Xbox Director of Development Boyd Multerer speaks out on the Xbox One’s resolution disadvantage, and claims the console design is “out of the super-computer realm.”

While much has been said regarding the Xbox One’s technical disadvantage in comparison to the PlayStation 4, Microsoft has been adamant that the 1080p resolution and 60fps (frames-per-second) differences between the two concosles are “pretty minor.” In an interview with Total Xbox, Xbox Director of Development Boyd Multerer has commented on the resolution controversy.

Part of it is the obvious one where everyone’s still getting to know this hardware and they’ll learn to optimise it. Part of it is less obvious, in that we focused a lot of our energy on framerate. And I think we have a consistently better framerate story that we can tell.

Multerer then explains the Xbox One’s CPU and how it can deliver “smoother” frame-rates; and asking whether it should concentrate on the quality or the number of pixels.

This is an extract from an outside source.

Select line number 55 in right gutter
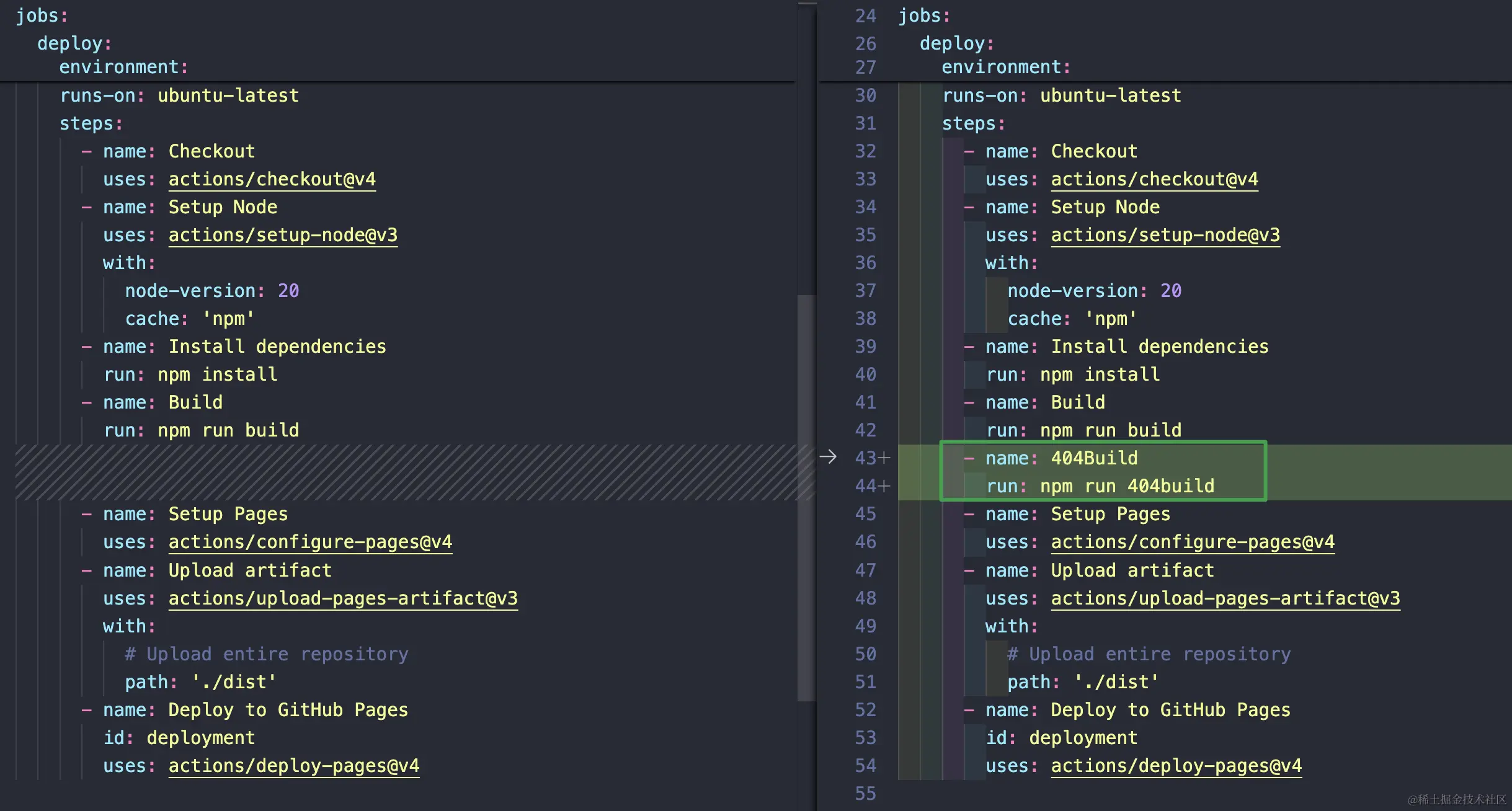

On the CPU side, we really pushed how fast the central processor is running, so you’ll see much smoother framerates, you’ll see much less hitching on the Xbox One, and that’s a big deal in these games: you really want them to be smooth. On the number of pixels side, there’s also a kind of change in the conversation – what’s the right one to be focused on? Is it number of pixels or is the quality of pixels? And this gets into the way that the game engines run.

In the same interview, Multerer comments that the Xbox One’s GPUs “are really complicated beasts,” and how getting Xbox One games to run smoothly requires shuffling data between components with absolute precision, since even the smallest delay can up the process — which he equates to the Xbox One being designed out of the “super-computer realm.”

The GPUs are really complicated beasts this time around. In the Xbox 360 era, getting the most performance out of the GPU was all about ordering the instructions coming into your shader. It was all about hand-tweaking the order to get the maximum performance. In this era, that’s important – but it’s not nearly as important as getting all your data structures right so that you’re getting maximum bandwidth usage across all the different buffers. So it’s relatively easy to get portions of the GPU to stall. You have to have it constantly being fed.

This is a effectively a super-computer design..This is a design out of the super-computer realm. So I expect that we’re going to continue to see fairly large improvements in GPU output as people really tune these data sets.

Based on Multerer’s explanations, does this mean we should see parity between Xbox One and PS4 multi-platform games soon? For Xbox fans’ sake, let’s hope so. What do you make of Multer’s statements? And more importantly, do you agree with what he said?